◆ **ACTIVITY**: Please transcribe the listing below in full, exactly as written, leaving out its pictures.

◆ **DATA SECTION**:
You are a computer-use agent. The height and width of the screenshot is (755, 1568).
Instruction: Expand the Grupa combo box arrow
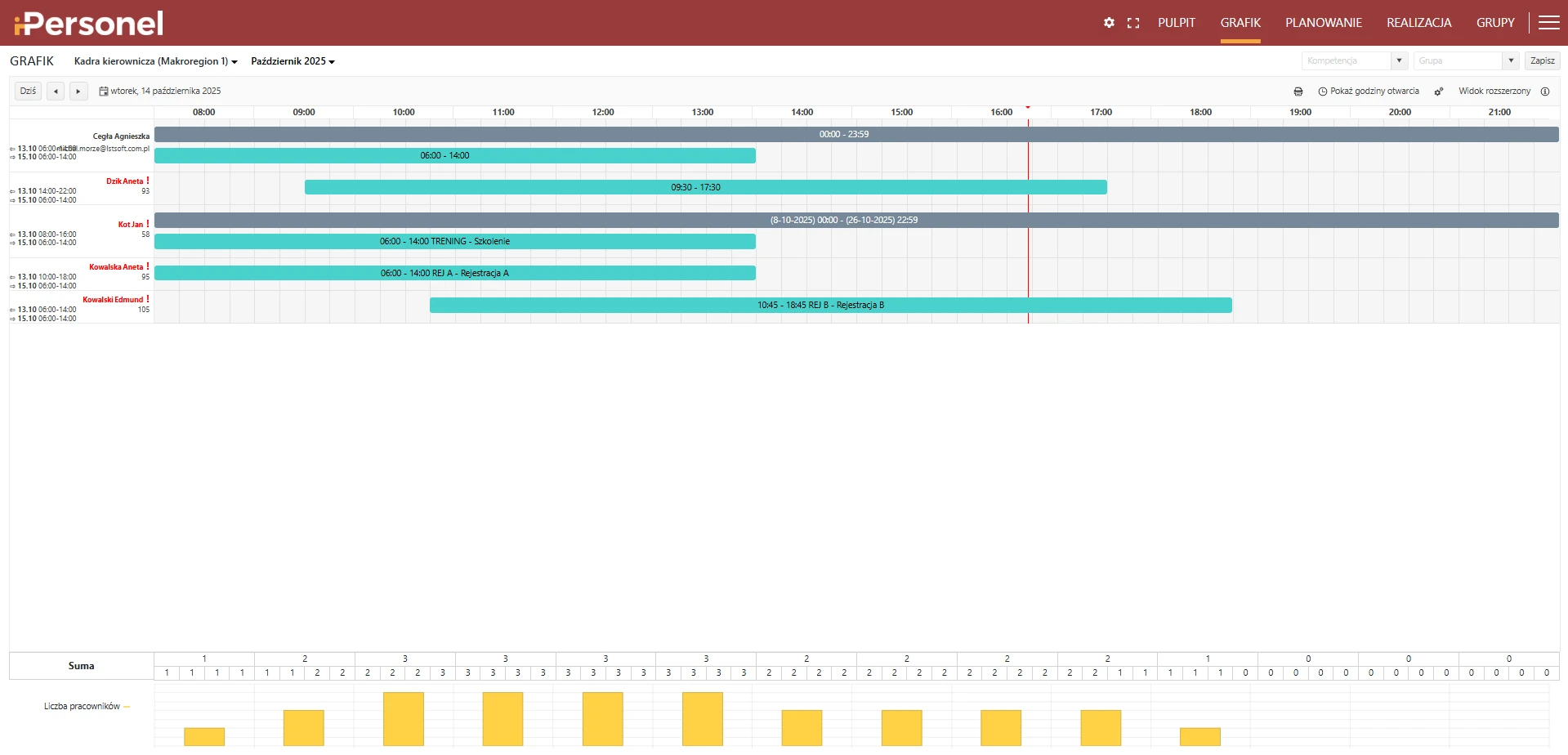pyautogui.click(x=1511, y=60)
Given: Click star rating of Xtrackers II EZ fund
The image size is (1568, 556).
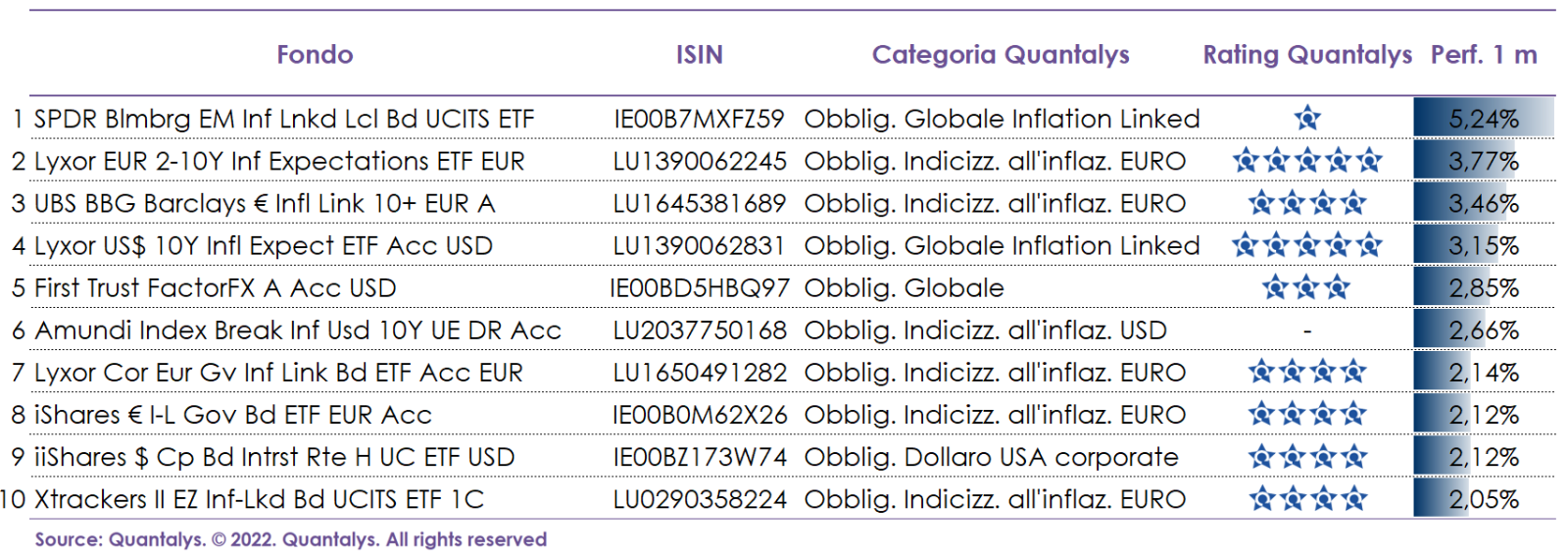Looking at the screenshot, I should [1307, 499].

◆ **YOUR RESPONSE**:
You are a computer-use agent. The height and width of the screenshot is (755, 1568).
Instruction: Expand the Grupa combo box arrow
pyautogui.click(x=1511, y=60)
Given: Click star rating of Xtrackers II EZ fund
The image size is (1568, 556).
Looking at the screenshot, I should [1307, 499].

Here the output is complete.